Adrenergic regulation of cardiac contractility does not involve phosphorylation of the cardiac ryanodine receptor at serine 2808

Abstract

The sympathetic nervous system is a critical regulator of cardiac function (heart rate and contractility) in health and disease. Sympathetic nervous system agonists bind to adrenergic receptors that are known to activate protein kinase A, which phosphorylates target proteins and enhances cardiac performance. Recently, it has been proposed that protein kinase A-mediated phosphorylation of the cardiac ryanodine receptor (the Ca(2+) release channel of the sarcoplasmic reticulum at a single residue, Ser2808) is a critical component of sympathetic nervous system regulation of cardiac function.
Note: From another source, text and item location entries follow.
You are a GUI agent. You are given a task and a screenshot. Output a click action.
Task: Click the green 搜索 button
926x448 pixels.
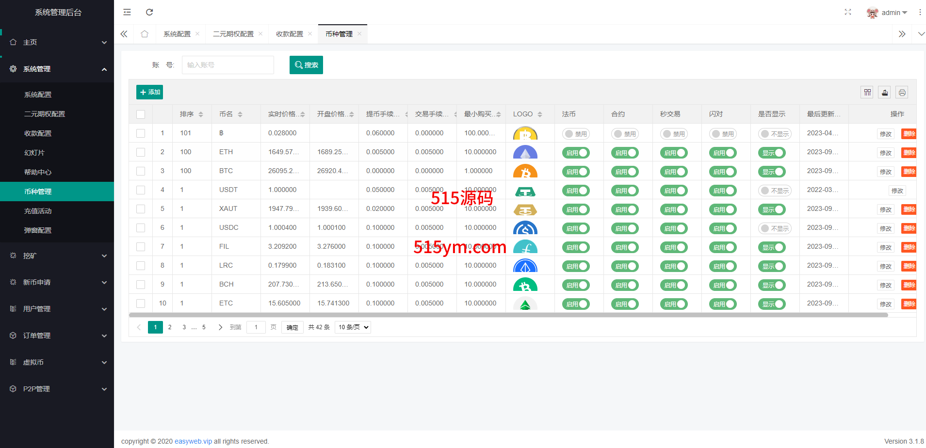click(306, 65)
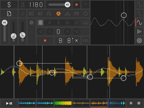Toggle the infinity loop button

[x=86, y=41]
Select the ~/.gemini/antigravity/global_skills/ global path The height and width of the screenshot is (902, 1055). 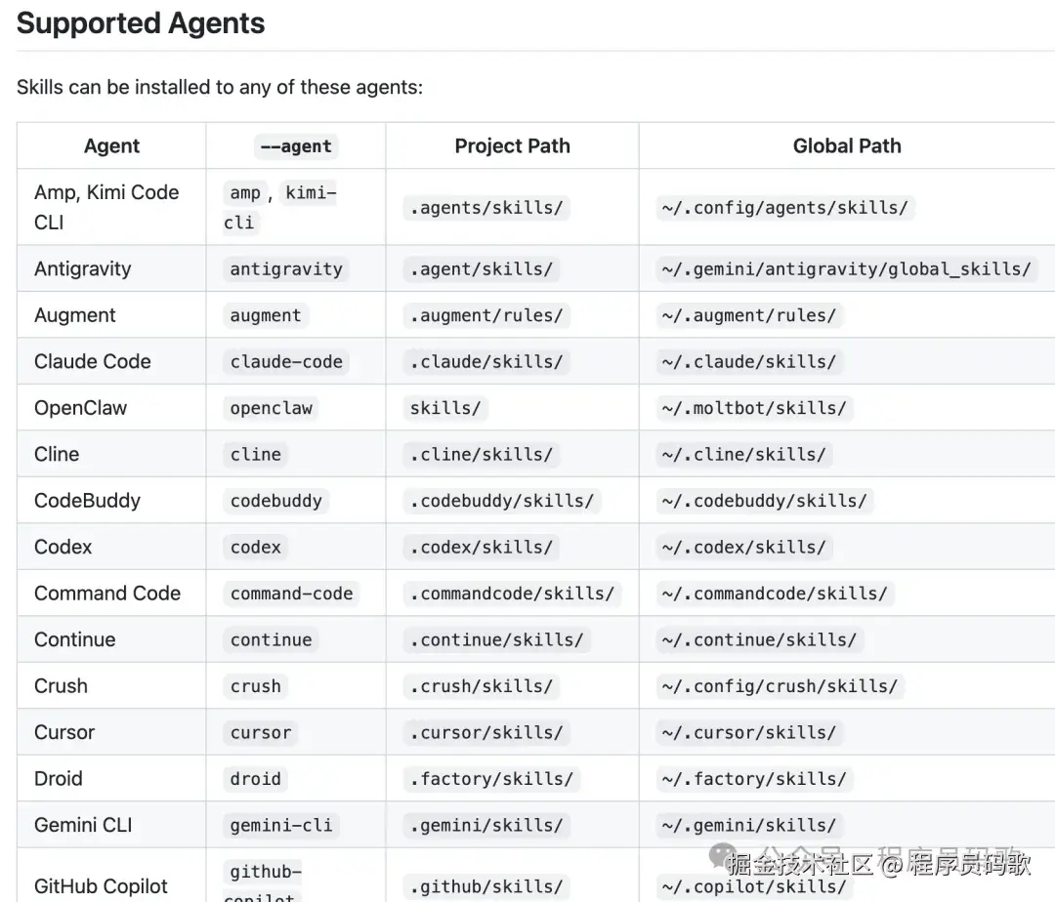[x=845, y=268]

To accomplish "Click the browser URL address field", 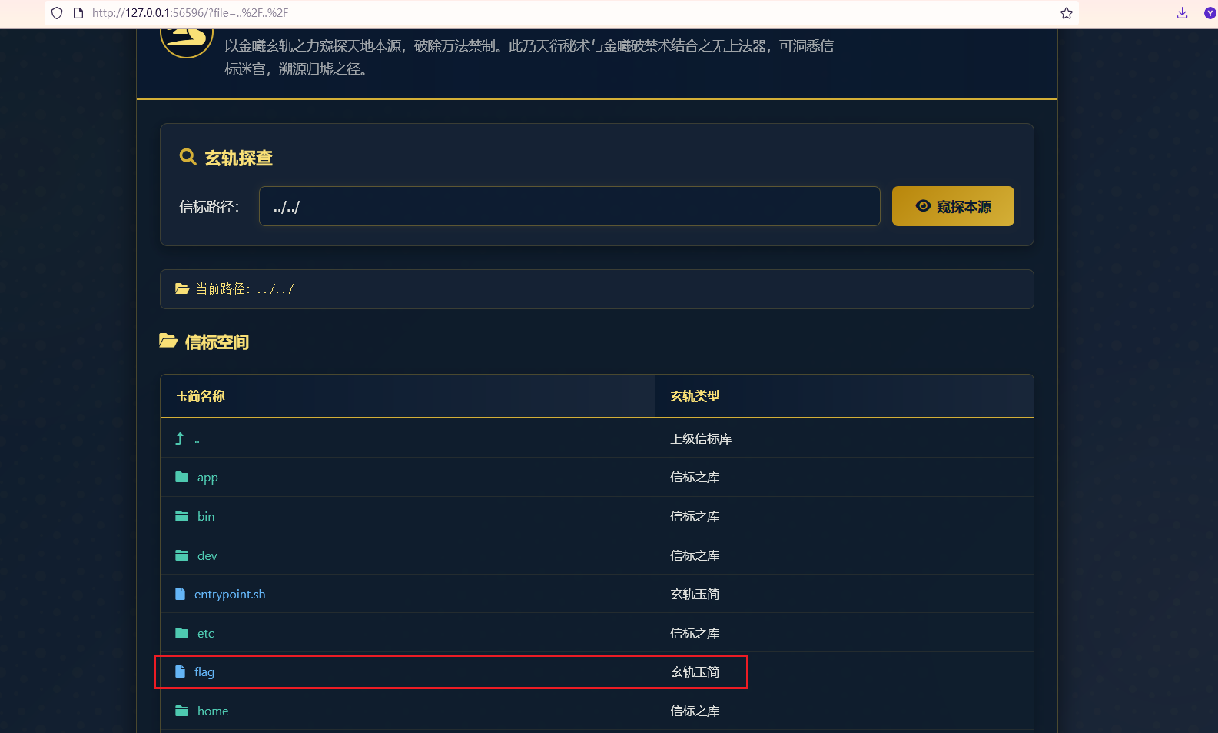I will (x=538, y=13).
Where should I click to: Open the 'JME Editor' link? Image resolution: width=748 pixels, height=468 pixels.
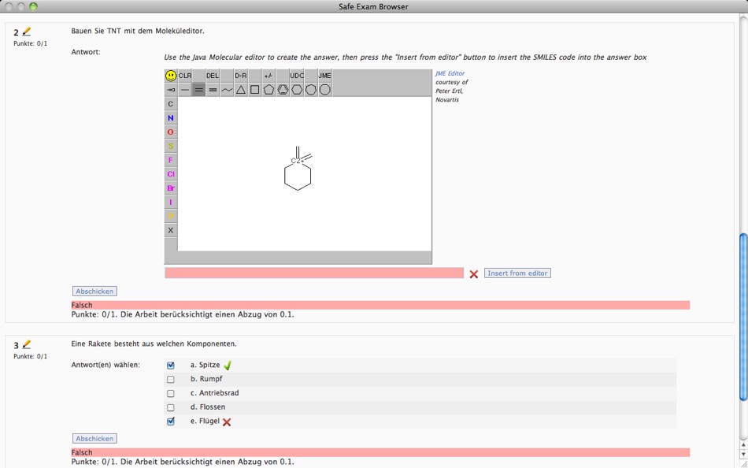tap(450, 73)
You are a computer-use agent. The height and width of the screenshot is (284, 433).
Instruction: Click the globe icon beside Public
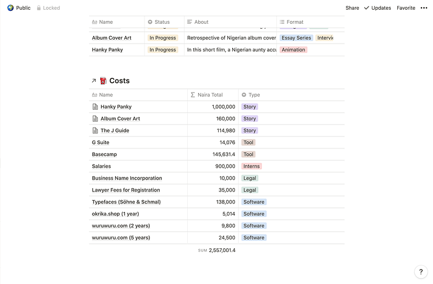pyautogui.click(x=10, y=8)
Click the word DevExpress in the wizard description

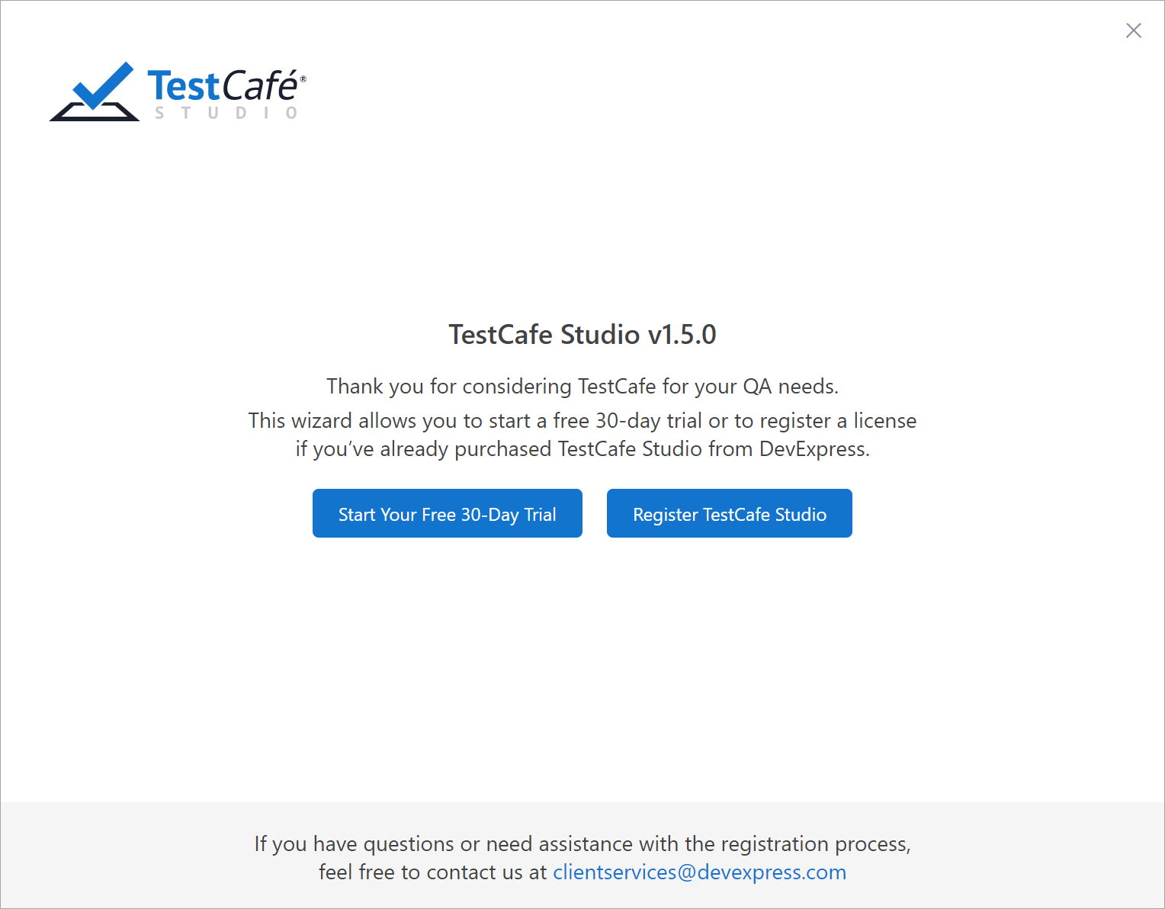coord(813,449)
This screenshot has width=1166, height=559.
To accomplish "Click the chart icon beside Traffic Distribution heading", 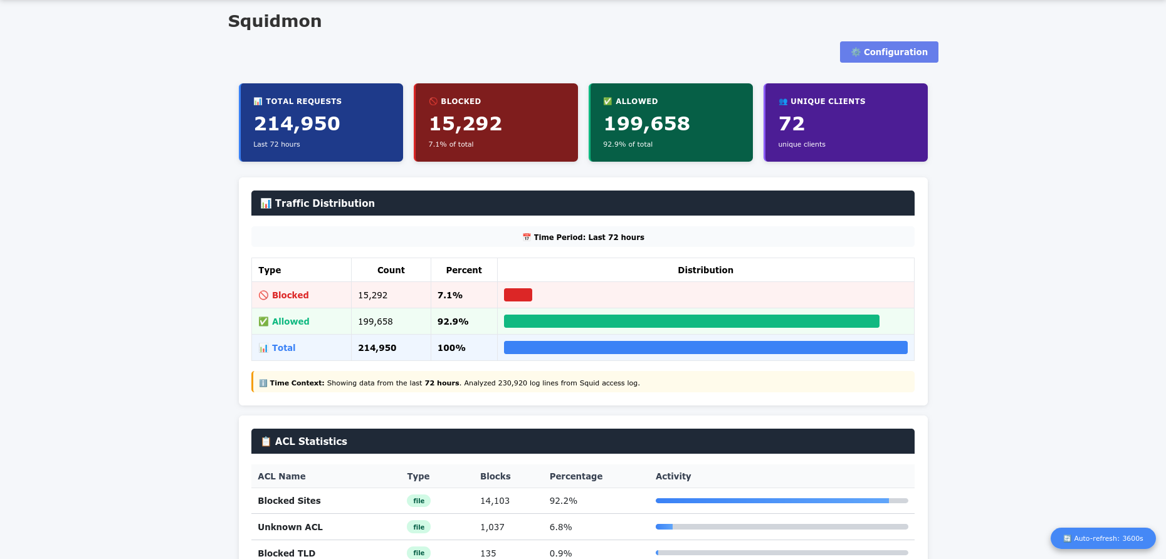I will (266, 203).
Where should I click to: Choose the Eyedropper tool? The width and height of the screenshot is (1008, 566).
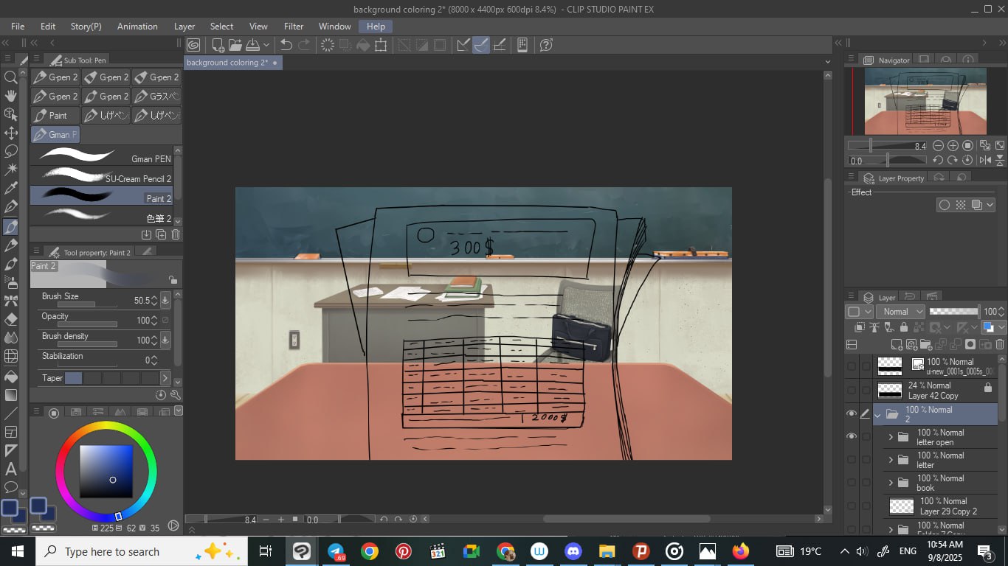click(11, 189)
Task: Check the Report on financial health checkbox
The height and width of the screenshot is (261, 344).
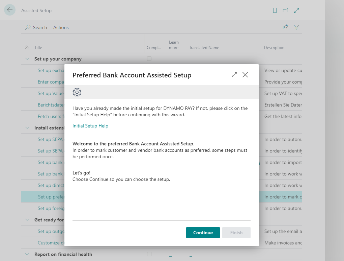Action: (x=149, y=254)
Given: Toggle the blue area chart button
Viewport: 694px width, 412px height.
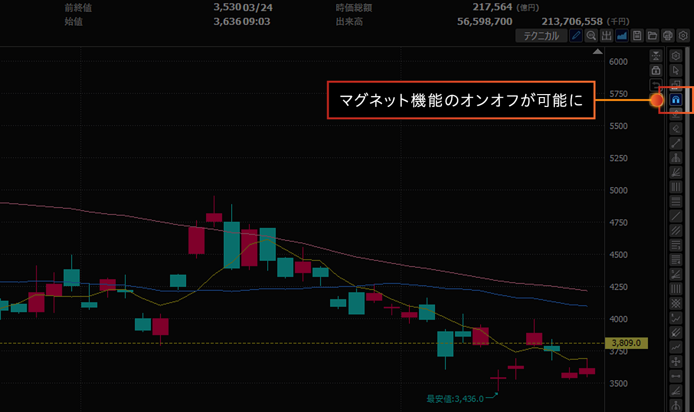Looking at the screenshot, I should 622,36.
This is a highly controversial hypothesis that has not been confirmed by several independent laboratories. The present study used a genetically modified mouse in which Ser2808 was replaced by alanine (S2808A) to prevent phosphorylation at this site. The effects of isoproterenol (a sympathetic agonist) on ventricular performance were compared in wild-type and S2808A hearts, both in vivo and in isolated hearts. Isoproterenol effects on L-type Ca(2+) current (I(CaL)), sarcoplasmic reticulum Ca(2+) release, and excitation-contraction coupling gain were also measured. Our results showed that isoproterenol caused significant increases in cardiac function, both in vivo and in isolated hearts, and there were no differences in these contractile effects in wild-type and S2808A hearts. Isoproterenol increased I(CaL), the amplitude of the Ca(2+) transient and excitation-contraction coupling gain, but, again, there were no significant differences between wild-type and S2808A myocytes. These results show that protein kinase A phosphorylation of ryanodine receptor Ser2808 does not have a major role in sympathetic nervous system regulation of normal cardiac function.

Figure 1

Effects of ISO on cardiac function in vivo. A, Representative echocardiographic measurements in WT and S2808A animals before and after ISO. B, ISO caused significant increases in heart rate in both WT and S2808A mice. There were no differences in the response between the 2 groups. C, ISO caused significant increases in ejection fraction (EF) in WT and S2808A mice. There were no differences in ISO effects between groups. D, ISO caused significant increases in fractional shortening in WT and S2808A mice, with no differences between the response in the 2 groups.

Figure 2

Effects of ISO on cardiac function in isovolumic Langendorff perfused hearts. A, Representative LV pressure (mm Hg) and ±dP/dt (mm Hg/sec) tracings acquired during both steady-state baseline (end-diastolic pressure, 10 mm Hg; 8.0Hz) and ISO (10 nmol/L) infusions. Boxed areas are shown at an expanded time scale. B, Group averages. No differences in baseline performance or peak ISO responses were observed between WT (n=5) and RyR-S2808A (n=6) mice. Data are presented as means±SEM. *P<0.01 vs respective group baseline.

Figure 3

Western blot analysis of Ca²⁺ regulatory proteins. Two representative Western blots are shown. S2808A animals were identified by the failure of binding of an antibody (RyRpS2808) that detects phosphorylation at S2808. The following were measured: Na⁺/Ca²⁺ exchanger (NCX); the α subunit of the L-type Ca²⁺ channel (α1C); SERCa; and RyR (total) (RyRt). There were no significant differences in Na⁺/Ca²⁺ exchanger, α1C, and SERCa abundance (normalized to either GAPDH or cardiac actin) between samples from WT and S2808A (labeled WT and S/A, respectively) hearts.

Figure 4

Effects of ISO on Ca²⁺ current, contraction, Ca²⁺ transients, and ECC gain. A, Peak systolic [Ca²⁺]_i (F/F₀) plotted against test voltage in WT (n=9) and knock-in (S2808A) (n=11) myocytes. The amplitude of the Ca²⁺ transient before and after ISO treatment are shown. B, I_CaL density plotted against voltage in WT (n=9) and S2808A (n=11) myocytes before and after ISO treatment. C, Voltage dependence of cell shortening in WT (n=7) and S2808A (n=6) and the ISO effect on cell shortening. D, Time constant of [Ca²⁺]_i decay obtained by fitting of the decay fluorescence trace to a single exponential function plotted vs test voltage before and after ISO treatment. E, ECC gain calculated for each voltage dividing the F/F₀ by the integral of I_CaL (pC/pF). Black bars represent WT cells; red bars, RyR-S2808A cells before and after ISO treatment. Similar results were obtained when peak I_CaL was used in the ECC gain calculation. *P≤0.05 before ISO addition within group.